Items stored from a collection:

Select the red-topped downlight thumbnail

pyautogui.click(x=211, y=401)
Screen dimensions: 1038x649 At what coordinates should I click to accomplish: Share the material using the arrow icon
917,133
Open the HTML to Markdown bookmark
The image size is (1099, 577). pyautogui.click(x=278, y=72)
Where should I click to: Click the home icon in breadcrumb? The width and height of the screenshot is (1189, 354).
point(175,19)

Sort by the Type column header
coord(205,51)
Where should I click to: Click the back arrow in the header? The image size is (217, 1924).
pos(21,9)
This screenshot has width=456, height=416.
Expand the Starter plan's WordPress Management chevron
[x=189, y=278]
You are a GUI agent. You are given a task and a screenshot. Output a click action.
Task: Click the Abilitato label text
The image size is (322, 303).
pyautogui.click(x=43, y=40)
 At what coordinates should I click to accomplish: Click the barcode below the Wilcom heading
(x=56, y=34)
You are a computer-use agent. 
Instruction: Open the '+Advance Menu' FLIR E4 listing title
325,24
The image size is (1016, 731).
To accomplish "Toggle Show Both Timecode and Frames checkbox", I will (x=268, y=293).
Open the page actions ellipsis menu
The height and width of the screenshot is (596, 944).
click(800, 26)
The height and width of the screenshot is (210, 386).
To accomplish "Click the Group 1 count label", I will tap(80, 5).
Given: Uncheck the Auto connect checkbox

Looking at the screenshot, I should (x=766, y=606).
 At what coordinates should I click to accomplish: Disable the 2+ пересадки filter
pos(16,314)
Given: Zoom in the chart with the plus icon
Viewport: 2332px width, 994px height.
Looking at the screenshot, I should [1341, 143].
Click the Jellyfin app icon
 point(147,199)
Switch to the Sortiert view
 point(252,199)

## SET TASK:
Arrange all the entries above as a JSON list of strings, one string per line, with blank lines left out.

## SOLUTION BELOW:
[
  "Select the red-topped downlight thumbnail",
  "pyautogui.click(x=211, y=401)",
  "Screen dimensions: 1038x649 At what coordinates should I click to accomplish: Share the material using the arrow icon",
  "917,133",
  "Open the HTML to Markdown bookmark",
  "The image size is (1099, 577). pyautogui.click(x=278, y=72)",
  "Where should I click to: Click the home icon in breadcrumb? The width and height of the screenshot is (1189, 354).",
  "point(175,19)",
  "Sort by the Type column header",
  "coord(205,51)",
  "Where should I click to: Click the back arrow in the header? The image size is (217, 1924).",
  "pos(21,9)",
  "This screenshot has width=456, height=416.",
  "Expand the Starter plan's WordPress Management chevron",
  "[x=189, y=278]",
  "You are a GUI agent. You are given a task and a screenshot. Output a click action.",
  "Task: Click the Abilitato label text",
  "The image size is (322, 303).",
  "pyautogui.click(x=43, y=40)",
  " At what coordinates should I click to accomplish: Click the barcode below the Wilcom heading",
  "(x=56, y=34)",
  "You are a computer-use agent. ",
  "Instruction: Open the '+Advance Menu' FLIR E4 listing title",
  "325,24",
  "The image size is (1016, 731).",
  "To accomplish \"Toggle Show Both Timecode and Frames checkbox\", I will (x=268, y=293).",
  "Open the page actions ellipsis menu",
  "The height and width of the screenshot is (596, 944).",
  "click(800, 26)",
  "The height and width of the screenshot is (210, 386).",
  "To accomplish \"Click the Group 1 count label\", I will tap(80, 5).",
  "Given: Uncheck the Auto connect checkbox",
  "Looking at the screenshot, I should (x=766, y=606).",
  " At what coordinates should I click to accomplish: Disable the 2+ пересадки filter",
  "pos(16,314)",
  "Given: Zoom in the chart with the plus icon",
  "Viewport: 2332px width, 994px height.",
  "Looking at the screenshot, I should [1341, 143].",
  "Click the Jellyfin app icon",
  " point(147,199)",
  "Switch to the Sortiert view",
  " point(252,199)"
]